Her hands shook. Her breathing was shallow. The houses around them were nothing but abandoned shells except for Vickers’s, and the isolation felt like frost creeping into her flesh.

Ahead, an old driveway, run through with paper-thin cracks, led up to the house’s front porch.

“Abby.” Rhys glanced at her, and he seemed to communicate worlds within that one look. “I won’t be leaving your side tonight.”

Her heart was in her throat. He dipped his head toward her, his eyes intense as they searched hers.

“Whatever you’re planning to do, I’ll be with you. But I need to know. How far do you want to take this?”

She understood what he was asking. People who challenged the Stitcher very often never returned. Like Abby’s own father.
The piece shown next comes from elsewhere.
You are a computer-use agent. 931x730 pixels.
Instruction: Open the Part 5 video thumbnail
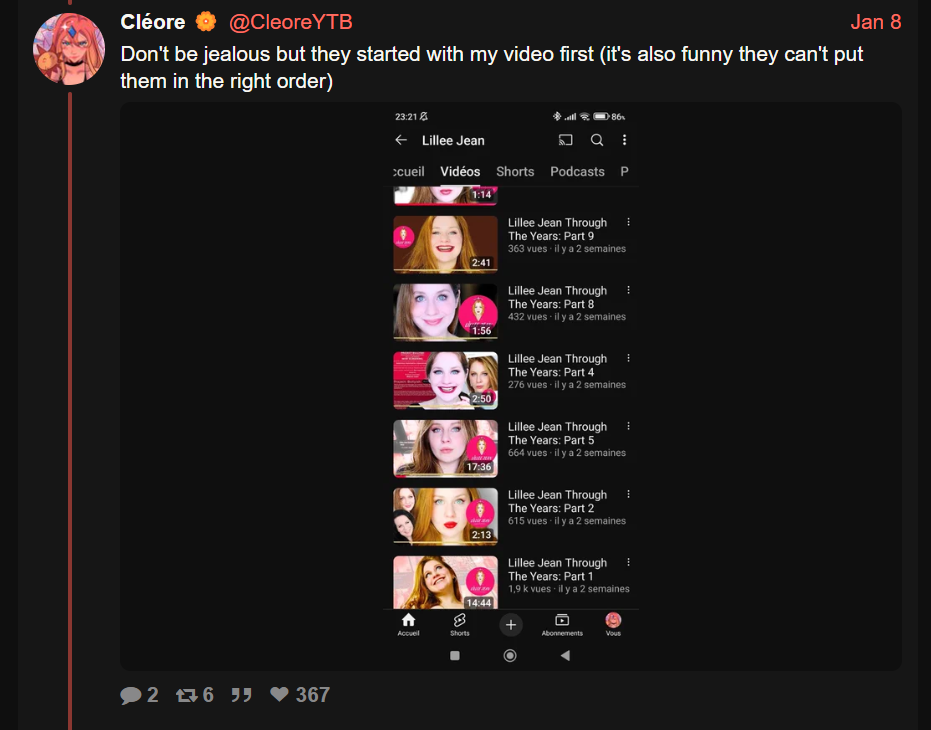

If they tried to get Hope back, the most likely outcome was that all of their lives would be cut short in horrifying ways.

How far do you want to take this?

She knew the answer. It was in the marrow of her bones, in the air she inhaled, flowing through her veins with every beat of her heart. “As far as it’s possible to go.”

No matter the cost.

He nodded once, a silent acceptance, and faced forward again. Abby took a shallow breath.

Four steps separated her from the porch. The wood had been recently painted, but it creaked under her weight. Rot lurked beneath a pretty veneer.

She tried to swallow around the lump in her throat. Every window—even the smallest ones—was covered with thick metal bars. But she believed Hope was somewhere inside this building. Which meant Abby needed to get in, too.

Keeping their presence quiet wasn’t going to help them. She was fairly sure Vickers not only knew they were there but was waiting for them. And she wasn’t getting into the house unless he let her in.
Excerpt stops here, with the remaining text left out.